Excerpted passage -
____________________
When Architecture Speaks in Eldritch Tongues
A Lovecraftian escape from architectural slop
If you’ve been following my notes, you’ve seen me sharing previews of my Lovecraftian artworks. While reading Lovecraft’s fiction, I found that his architectural descriptions spoke to me far more vividly than his blasphemous fish monsters and tentacled Old Ones. As I worked through his complete fiction, I took note of passages that left a lasting impression—and turned them into digital art.
These pieces have been featured on various websites by fellow H.P. Lovecraft enthusiasts, but this is the first time I’m sharing them in full resolution—exclusively for paid subscribers (the link is at the end of this post).
I know it’s early to start posting paywalled content, but since I already have one paying subscriber, I felt bad not offering something exclusive.
____________________
Dataset section -
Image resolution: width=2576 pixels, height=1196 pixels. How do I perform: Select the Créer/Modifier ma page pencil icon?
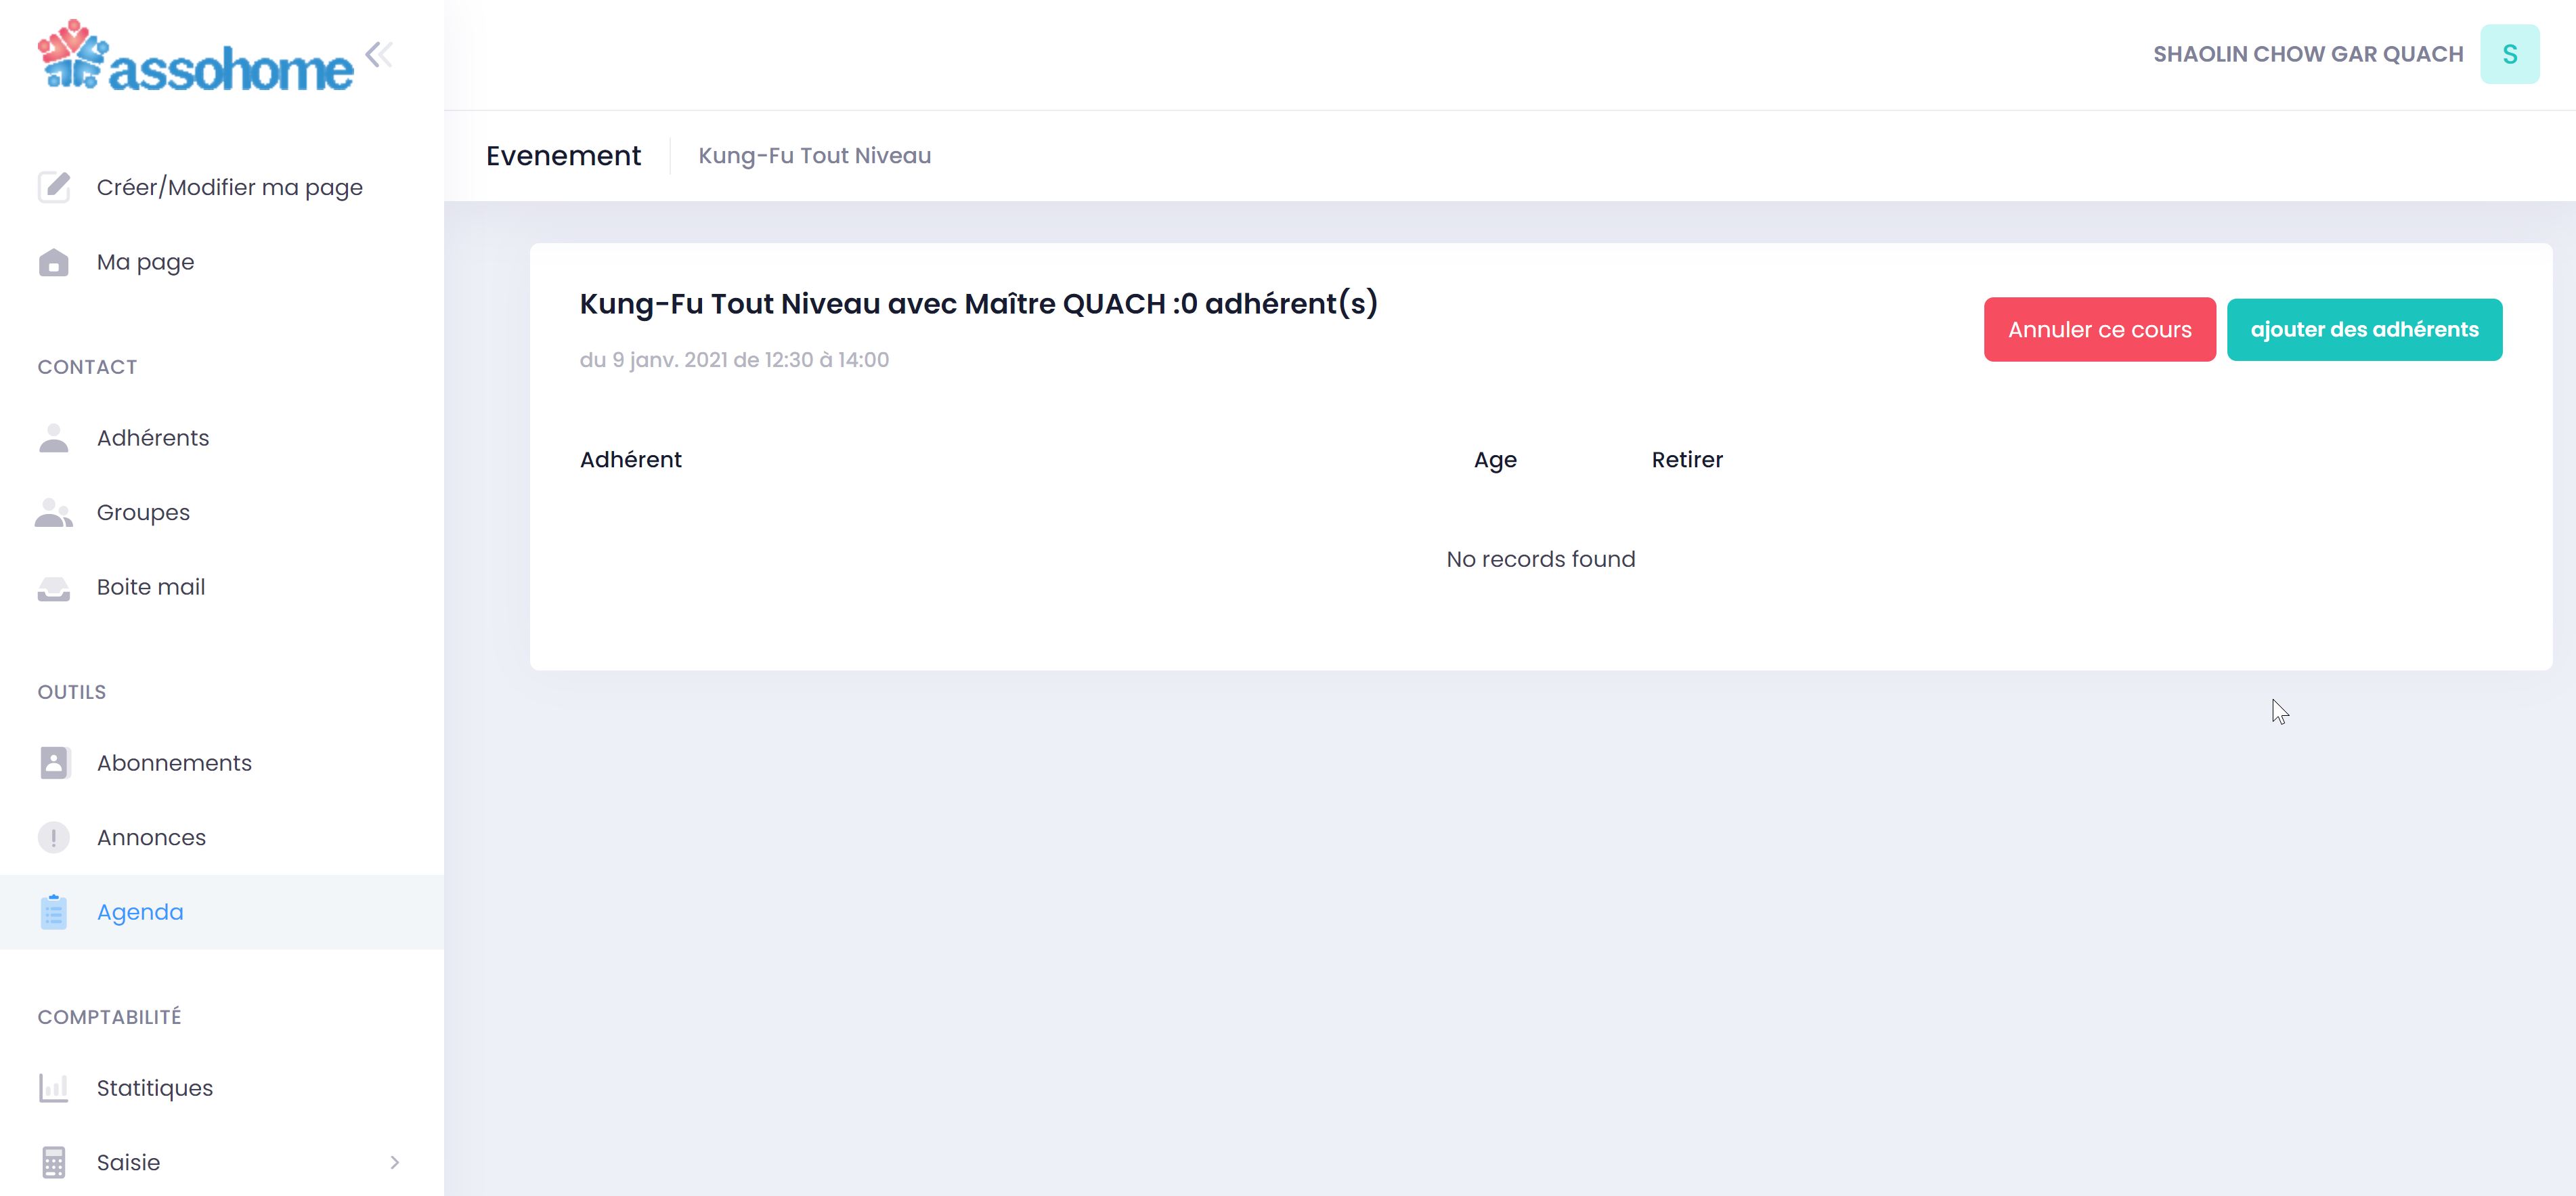click(54, 187)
____________________
Task requirements -
Answer these about the post on Lovecraftian architectural art:
1. What in Lovecraft's fiction spoke to the writer more vividly than his fish monsters and tentacled Old Ones?
2. Who gets to see the pieces in full resolution?
3. How many paying subscribers does the writer already have?

Output for this task -
1. His architectural descriptions.
2. Paid subscribers.
3. One.